Endspiel
Selbstverständlich gibt es auch in dieser «Aida» eine Pyramide. Nur glüht nicht der güldene Sandstein. Es dominiert bühnenhohes Schwarzgrau. Ein Ascheberg, Ergebnis des Dauerrieselns durch die Löcher einer zerschossenen Decke. Ein monumentales Bild, das von Regisseur Damiano Michieletto bewusst nicht mit Action gefüllt wird.
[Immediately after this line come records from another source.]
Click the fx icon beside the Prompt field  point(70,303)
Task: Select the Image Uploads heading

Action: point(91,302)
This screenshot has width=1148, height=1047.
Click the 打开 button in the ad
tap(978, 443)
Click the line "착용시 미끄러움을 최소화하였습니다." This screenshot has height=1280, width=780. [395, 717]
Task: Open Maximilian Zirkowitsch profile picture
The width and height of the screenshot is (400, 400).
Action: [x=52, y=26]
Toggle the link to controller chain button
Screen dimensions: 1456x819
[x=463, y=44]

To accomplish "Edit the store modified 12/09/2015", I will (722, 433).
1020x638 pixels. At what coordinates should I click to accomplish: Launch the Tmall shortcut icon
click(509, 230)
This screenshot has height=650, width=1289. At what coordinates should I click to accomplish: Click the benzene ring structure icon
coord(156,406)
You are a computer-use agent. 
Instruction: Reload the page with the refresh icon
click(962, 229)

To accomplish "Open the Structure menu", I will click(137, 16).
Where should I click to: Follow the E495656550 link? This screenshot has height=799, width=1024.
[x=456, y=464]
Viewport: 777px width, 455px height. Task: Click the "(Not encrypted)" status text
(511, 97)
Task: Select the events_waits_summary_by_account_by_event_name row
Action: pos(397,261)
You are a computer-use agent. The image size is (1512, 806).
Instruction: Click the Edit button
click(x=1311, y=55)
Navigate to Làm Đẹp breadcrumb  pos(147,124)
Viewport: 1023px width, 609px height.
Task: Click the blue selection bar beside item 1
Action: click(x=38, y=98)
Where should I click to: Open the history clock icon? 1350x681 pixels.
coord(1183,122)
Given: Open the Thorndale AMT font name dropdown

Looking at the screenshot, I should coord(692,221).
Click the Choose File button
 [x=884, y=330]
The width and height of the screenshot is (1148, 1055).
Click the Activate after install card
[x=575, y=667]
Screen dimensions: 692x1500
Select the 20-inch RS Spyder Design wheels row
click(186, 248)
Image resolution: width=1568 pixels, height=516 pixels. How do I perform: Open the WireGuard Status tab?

Hier herrscht Leere, Ausweglosigkeit, eine stille Verzweiflung aller Beteiligten, die einer ungewissen Zukunft entgegenbrüten, während draußen ein heutiger, nicht näher definierter Krieg das Land zermürbt und diese riesige Turnhalle fast zerstört hat.
Es ist die letzte Zuflucht für Ägyptens Volk: Das ist nicht mehr Verdi, eher Beckett.
Mit ihrer Anti-Klischee-Arbeit für die Bayerische Staatsoper bewegen sich Michieletto, Bühnenbildner Paolo Fantin und Carla Teti, die Alltagsklamotten und Uniformgrau beigesteuert hat, ganz im Common Sense für «Aida». Dieser Krieg, so suggerieren die Bilder, kennt keine Gewinner. Das Problem: Die Message teilt sich sehr schnell mit, der Abend kreist irgendwann um sich selbst – zumal Michieletto sein Konzept an Nebenfiguren, vor allem an Statisterie und Chor delegiert. Was die Katastrophe tatsächlich mit den Hauptfiguren macht ...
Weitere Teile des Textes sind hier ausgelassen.